EXERCISE GOAL: Copy every record word for word. The images stay behind.

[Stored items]
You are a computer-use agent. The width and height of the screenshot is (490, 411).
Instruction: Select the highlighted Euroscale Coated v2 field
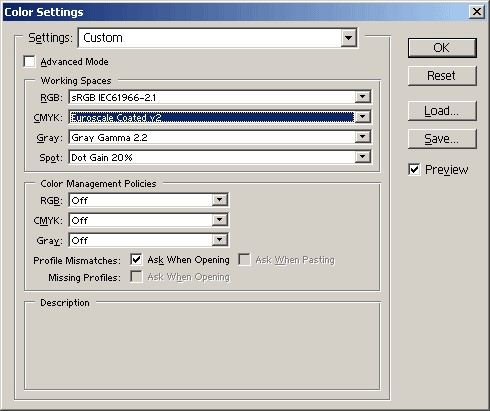(212, 117)
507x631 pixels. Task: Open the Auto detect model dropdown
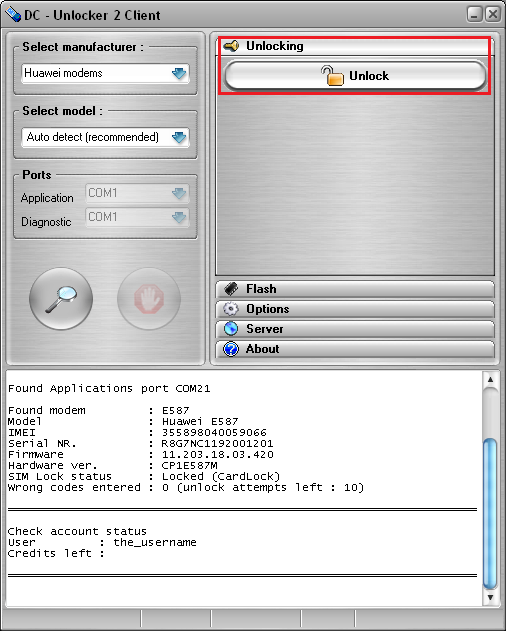[105, 137]
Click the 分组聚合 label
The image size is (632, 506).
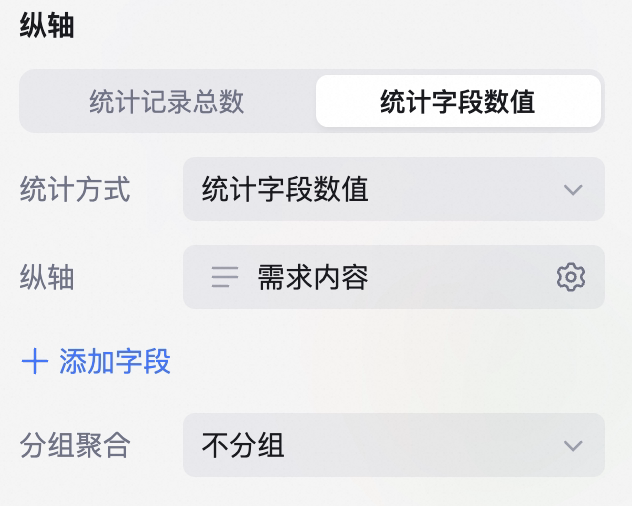click(75, 445)
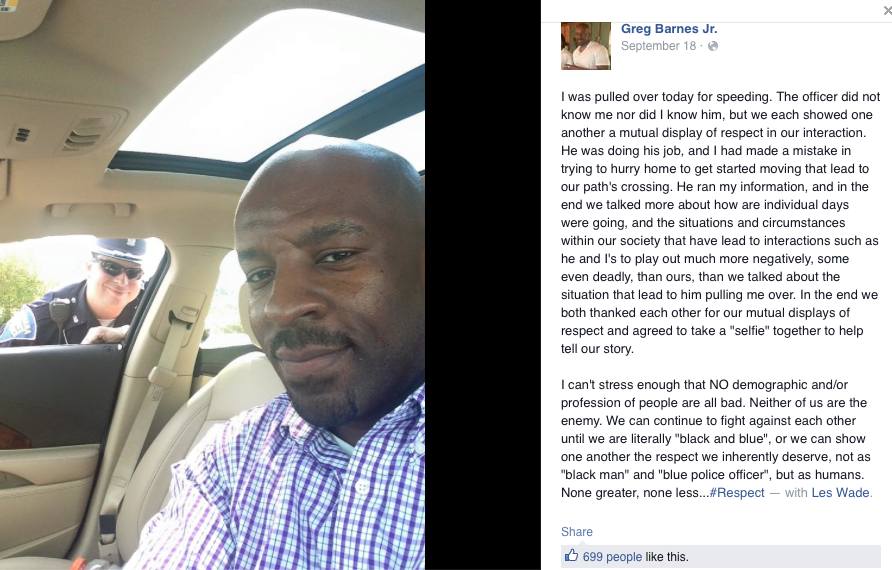Click the September 18 timestamp
This screenshot has height=570, width=892.
[x=658, y=46]
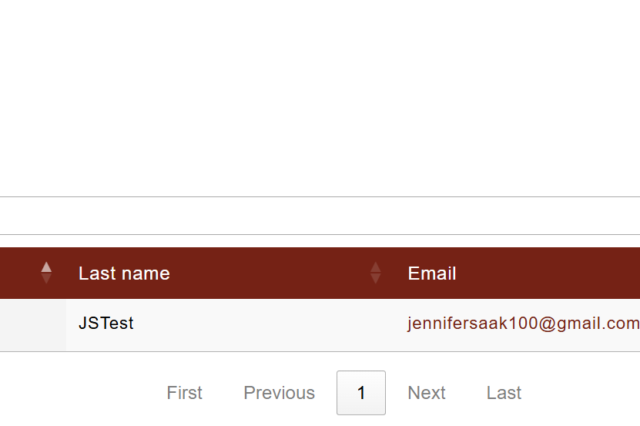Click the up arrow in the leftmost header column
This screenshot has width=640, height=426.
click(x=46, y=267)
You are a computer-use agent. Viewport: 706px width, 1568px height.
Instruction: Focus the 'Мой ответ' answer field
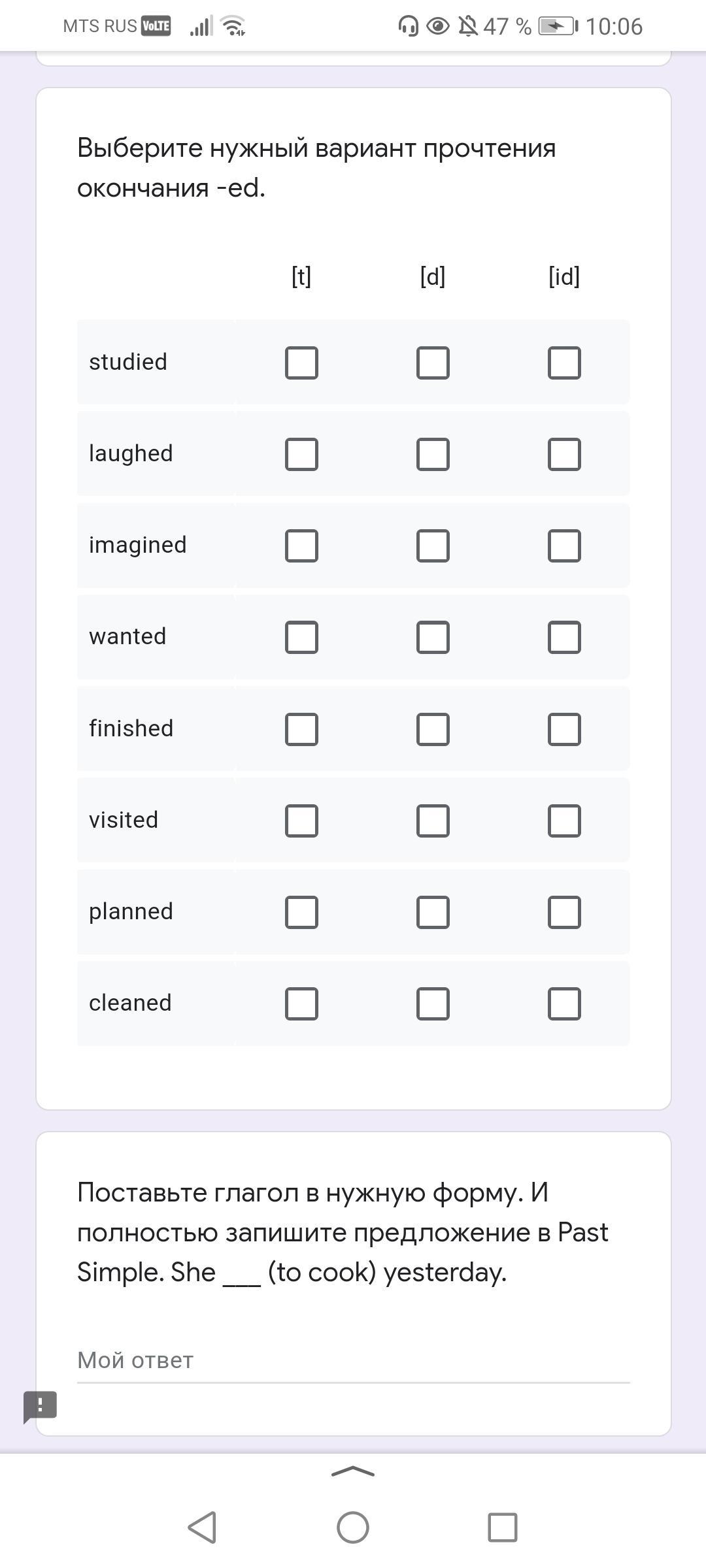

ANSWER SECTION:
You are a computer-use agent. The width and height of the screenshot is (490, 411).
Instruction: Select the highlighted Euroscale Coated v2 field
(212, 117)
507x631 pixels. Task: Open the Auto detect model dropdown
[105, 137]
Click the 分组聚合 label
The image size is (632, 506).
click(75, 445)
Click the September 18 timestamp
This screenshot has height=570, width=892.
[x=658, y=46]
Click the up arrow in the leftmost header column
This screenshot has width=640, height=426.
click(x=46, y=267)
You are a computer-use agent. Viewport: 706px width, 1568px height.
Instruction: Focus the 'Мой ответ' answer field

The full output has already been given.